We think we need better friends. We think we need to be without sin, or pretend to be. We think we need cleaner homes and maybe we do, just so there’s open space on the counter for the dessert buffet.
(I’m using the royal “we.”)
But all these Eastertide reflections are really about one thing, for me: I think I need everything to be resolved before any celebration is warranted. I need everything to be okay. Work before play, you know? And there’s more to do, and it isn’t perfect, and I’m not perfect, and so the party needs to be postponed.
This is old for me; I was the kind of kid who never used my favorite stickers because no location ever seemed quite good enough for permanent fixture. But it’s deep, too. It’s about genocides a hemisphere away and burned out homes down the freeway from here and loneliness and poverty and grief on this block, in this building. It’s all those Great Evils and the more intimate ones that are so hard to catalog: a friend beset by panic attacks from work stress, a loved one losing another much wanted pregnancy, my own uncertain professional future, the pang I feel whenever I think about my grandma who is living alone for the first time in her 87 years.

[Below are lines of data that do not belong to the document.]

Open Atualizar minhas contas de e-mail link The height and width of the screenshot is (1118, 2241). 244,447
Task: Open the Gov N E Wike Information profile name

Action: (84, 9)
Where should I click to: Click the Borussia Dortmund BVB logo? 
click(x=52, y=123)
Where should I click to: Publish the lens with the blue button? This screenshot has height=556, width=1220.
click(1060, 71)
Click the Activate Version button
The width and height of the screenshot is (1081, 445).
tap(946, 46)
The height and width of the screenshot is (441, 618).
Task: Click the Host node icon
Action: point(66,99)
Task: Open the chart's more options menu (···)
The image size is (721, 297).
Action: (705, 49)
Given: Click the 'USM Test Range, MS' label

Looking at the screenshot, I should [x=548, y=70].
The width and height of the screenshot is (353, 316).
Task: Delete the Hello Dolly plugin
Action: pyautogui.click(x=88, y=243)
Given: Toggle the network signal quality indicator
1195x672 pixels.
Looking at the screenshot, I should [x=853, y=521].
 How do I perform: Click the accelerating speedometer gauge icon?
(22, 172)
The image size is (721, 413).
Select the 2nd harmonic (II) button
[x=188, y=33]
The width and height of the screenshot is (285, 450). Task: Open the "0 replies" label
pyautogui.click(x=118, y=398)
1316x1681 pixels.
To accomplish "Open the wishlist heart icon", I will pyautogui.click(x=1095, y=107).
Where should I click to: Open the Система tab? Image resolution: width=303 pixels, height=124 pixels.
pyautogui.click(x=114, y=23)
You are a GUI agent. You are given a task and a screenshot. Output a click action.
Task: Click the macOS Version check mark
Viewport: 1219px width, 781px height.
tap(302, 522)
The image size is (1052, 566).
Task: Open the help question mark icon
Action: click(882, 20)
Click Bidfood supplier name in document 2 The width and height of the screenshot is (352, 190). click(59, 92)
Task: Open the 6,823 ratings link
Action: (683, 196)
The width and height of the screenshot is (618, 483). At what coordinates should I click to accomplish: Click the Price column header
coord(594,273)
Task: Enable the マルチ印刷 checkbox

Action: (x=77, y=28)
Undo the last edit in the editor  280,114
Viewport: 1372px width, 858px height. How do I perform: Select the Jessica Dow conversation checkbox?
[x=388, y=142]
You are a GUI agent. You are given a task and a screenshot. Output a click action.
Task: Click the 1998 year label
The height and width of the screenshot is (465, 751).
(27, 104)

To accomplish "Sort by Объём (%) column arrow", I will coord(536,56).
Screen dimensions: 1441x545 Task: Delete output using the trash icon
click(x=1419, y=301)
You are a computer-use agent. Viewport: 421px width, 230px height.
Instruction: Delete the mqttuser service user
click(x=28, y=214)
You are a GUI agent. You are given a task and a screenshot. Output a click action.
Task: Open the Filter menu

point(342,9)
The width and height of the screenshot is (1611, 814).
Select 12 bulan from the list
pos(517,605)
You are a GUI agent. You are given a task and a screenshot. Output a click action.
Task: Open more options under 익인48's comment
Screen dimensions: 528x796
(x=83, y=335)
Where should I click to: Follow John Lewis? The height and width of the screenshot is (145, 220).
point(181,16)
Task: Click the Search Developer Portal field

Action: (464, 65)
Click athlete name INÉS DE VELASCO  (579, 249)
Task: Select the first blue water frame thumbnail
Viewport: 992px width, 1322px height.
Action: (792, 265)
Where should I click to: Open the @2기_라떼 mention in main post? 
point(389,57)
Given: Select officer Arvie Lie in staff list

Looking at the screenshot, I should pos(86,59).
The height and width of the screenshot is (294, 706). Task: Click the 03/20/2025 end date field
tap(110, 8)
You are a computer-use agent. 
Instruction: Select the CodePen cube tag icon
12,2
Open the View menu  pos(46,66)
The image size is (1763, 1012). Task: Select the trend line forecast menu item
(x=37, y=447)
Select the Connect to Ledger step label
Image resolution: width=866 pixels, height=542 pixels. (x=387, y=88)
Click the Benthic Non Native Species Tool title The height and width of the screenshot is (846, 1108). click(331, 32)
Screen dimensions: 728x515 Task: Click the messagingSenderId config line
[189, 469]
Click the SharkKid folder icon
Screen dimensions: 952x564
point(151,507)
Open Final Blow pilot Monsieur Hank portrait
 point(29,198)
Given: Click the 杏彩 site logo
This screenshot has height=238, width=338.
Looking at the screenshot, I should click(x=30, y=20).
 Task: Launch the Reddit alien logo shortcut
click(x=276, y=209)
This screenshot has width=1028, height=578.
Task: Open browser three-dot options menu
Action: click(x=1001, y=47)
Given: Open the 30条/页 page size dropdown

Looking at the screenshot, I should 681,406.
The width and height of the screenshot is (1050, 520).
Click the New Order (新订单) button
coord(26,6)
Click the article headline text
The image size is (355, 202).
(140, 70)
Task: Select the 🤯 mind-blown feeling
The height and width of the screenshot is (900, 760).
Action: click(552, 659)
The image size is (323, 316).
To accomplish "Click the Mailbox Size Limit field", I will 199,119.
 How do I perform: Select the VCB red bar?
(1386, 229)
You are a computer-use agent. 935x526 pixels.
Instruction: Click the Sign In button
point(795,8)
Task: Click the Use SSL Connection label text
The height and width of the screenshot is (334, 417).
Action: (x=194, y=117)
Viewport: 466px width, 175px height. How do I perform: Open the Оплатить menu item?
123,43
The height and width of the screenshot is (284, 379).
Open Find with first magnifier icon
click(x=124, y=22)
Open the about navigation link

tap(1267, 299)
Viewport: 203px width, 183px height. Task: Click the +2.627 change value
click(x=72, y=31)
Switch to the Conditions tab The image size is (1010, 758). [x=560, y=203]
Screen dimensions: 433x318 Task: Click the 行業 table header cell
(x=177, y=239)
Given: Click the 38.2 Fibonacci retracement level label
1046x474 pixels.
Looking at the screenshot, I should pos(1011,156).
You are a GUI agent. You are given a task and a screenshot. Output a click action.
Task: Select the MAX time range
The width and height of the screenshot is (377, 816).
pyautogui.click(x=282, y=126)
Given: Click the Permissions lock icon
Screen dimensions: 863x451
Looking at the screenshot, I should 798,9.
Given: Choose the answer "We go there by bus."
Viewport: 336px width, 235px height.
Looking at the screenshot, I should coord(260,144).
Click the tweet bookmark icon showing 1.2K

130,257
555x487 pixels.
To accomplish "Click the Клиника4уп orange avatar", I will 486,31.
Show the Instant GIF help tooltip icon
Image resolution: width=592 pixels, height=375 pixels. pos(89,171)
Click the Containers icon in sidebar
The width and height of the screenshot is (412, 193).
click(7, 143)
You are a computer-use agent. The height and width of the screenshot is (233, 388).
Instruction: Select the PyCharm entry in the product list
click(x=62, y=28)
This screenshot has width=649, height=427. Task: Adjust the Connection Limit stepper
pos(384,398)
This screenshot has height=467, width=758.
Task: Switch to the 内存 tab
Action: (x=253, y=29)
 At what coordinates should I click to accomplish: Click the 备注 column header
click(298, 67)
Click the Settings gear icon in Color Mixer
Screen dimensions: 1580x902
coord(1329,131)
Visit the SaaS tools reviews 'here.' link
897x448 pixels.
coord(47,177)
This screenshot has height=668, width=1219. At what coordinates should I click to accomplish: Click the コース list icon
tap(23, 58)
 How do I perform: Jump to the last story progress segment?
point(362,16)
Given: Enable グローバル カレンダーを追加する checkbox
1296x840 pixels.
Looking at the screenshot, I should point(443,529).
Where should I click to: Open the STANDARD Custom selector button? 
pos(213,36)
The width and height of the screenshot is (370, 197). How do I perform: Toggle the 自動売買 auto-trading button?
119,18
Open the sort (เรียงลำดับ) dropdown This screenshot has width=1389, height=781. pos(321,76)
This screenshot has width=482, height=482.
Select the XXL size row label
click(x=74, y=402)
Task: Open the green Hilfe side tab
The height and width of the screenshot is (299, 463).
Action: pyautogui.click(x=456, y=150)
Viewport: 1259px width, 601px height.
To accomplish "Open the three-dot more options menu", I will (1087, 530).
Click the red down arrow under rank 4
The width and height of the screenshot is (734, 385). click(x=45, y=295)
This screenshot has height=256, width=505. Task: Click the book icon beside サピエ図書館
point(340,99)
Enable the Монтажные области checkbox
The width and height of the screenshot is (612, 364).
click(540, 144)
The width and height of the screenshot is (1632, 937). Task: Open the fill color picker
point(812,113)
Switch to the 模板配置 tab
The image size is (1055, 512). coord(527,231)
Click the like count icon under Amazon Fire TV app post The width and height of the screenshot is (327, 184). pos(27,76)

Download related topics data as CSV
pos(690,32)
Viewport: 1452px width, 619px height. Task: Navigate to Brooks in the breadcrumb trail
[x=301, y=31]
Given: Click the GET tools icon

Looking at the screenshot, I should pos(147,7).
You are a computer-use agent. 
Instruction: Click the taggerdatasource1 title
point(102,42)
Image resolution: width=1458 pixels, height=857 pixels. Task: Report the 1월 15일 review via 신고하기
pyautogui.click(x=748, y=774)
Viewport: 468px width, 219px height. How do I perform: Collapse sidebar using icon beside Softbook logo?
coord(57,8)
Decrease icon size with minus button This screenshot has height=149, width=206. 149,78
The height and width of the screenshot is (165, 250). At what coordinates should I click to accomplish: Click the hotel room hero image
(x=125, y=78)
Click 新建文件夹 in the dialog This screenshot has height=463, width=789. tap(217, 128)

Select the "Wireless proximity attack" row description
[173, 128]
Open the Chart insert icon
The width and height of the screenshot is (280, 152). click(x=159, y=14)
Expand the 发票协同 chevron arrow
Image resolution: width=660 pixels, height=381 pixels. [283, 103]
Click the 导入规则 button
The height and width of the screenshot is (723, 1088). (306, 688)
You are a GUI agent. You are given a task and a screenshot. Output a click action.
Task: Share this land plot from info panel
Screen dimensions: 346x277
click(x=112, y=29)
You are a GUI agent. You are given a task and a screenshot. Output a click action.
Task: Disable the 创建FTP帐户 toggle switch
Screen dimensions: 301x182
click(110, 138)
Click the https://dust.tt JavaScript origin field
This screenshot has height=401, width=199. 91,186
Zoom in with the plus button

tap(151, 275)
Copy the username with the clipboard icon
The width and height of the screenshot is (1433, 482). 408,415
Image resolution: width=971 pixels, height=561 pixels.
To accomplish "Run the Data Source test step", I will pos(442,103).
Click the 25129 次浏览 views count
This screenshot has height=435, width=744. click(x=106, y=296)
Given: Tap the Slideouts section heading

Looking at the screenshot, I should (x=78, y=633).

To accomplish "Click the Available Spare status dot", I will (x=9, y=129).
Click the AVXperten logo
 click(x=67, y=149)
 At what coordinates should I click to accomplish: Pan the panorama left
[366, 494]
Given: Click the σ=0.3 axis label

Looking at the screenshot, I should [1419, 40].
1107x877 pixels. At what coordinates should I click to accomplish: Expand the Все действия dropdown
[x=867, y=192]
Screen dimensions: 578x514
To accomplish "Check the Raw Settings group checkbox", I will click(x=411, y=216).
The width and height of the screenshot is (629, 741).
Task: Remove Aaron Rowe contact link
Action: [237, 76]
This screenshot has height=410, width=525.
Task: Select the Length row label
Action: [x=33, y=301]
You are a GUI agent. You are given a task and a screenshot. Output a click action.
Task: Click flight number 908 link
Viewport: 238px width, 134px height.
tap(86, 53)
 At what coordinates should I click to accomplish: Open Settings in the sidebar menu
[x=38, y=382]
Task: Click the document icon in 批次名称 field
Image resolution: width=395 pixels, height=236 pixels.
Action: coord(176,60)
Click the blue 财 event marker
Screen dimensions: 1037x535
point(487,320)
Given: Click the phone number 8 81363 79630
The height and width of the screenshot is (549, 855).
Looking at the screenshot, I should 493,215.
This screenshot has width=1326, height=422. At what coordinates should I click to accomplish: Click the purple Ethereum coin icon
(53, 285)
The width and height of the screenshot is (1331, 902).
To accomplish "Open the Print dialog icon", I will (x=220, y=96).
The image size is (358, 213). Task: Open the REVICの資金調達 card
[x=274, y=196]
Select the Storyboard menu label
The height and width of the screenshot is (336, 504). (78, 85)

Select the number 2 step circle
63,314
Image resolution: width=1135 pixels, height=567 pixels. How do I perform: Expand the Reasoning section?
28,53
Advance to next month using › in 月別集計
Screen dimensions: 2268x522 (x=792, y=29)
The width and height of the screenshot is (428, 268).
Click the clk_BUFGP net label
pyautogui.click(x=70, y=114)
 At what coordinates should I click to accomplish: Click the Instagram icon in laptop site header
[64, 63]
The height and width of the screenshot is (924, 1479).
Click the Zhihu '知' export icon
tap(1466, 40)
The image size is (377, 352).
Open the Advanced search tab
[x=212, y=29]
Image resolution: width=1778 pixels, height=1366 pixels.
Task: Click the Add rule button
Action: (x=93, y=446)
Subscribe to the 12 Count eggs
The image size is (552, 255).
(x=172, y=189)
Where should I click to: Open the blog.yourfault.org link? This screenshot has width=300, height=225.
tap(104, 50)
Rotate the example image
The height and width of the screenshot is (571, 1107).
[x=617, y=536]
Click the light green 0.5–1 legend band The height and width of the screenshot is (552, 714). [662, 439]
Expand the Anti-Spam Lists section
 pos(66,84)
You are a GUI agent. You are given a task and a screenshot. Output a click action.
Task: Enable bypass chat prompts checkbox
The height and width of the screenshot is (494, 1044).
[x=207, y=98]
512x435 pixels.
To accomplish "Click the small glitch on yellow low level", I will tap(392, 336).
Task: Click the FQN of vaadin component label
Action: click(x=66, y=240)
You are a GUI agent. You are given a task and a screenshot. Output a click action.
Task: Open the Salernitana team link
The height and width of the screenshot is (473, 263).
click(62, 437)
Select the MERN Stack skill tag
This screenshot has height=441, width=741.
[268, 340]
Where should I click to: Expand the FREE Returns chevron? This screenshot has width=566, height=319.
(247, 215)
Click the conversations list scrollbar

How can we celebrate while others are suffering? How can we celebrate if things are– and here I gesture vaguely– like this?
When I started my dissertation work, I figured I would be sad a lot. (The research bears it out.) So I found my way to a spiritual director who, every month or so, asks me questions that are both annoyingly obvious and revelatory. And here’s the one I come back to like a talisman. You talk a lot about what God might want from you, she said. What do you think God wants for you?
What do you think God wants for you?
Photo by Tessa Rampersad on Unsplash
Thanks. Reminds me of Jesus’ question to Bartimaeus, “What do you want me to do for you?”
A beautiful question, many thanks.
I like it. As Paul said, “as sorrowful, yet always rejoicing.”
This all resonates. Thank you for your vulnerability and your thoughtfulness. You conclusion was both surprising and comforting.
I can identify with that, Katie. Thanks for the quote that redirects my grief and vexations to ponder the question what God wants for me. There are many layers to that question.
Keep writing like this. It’s like the Psalms.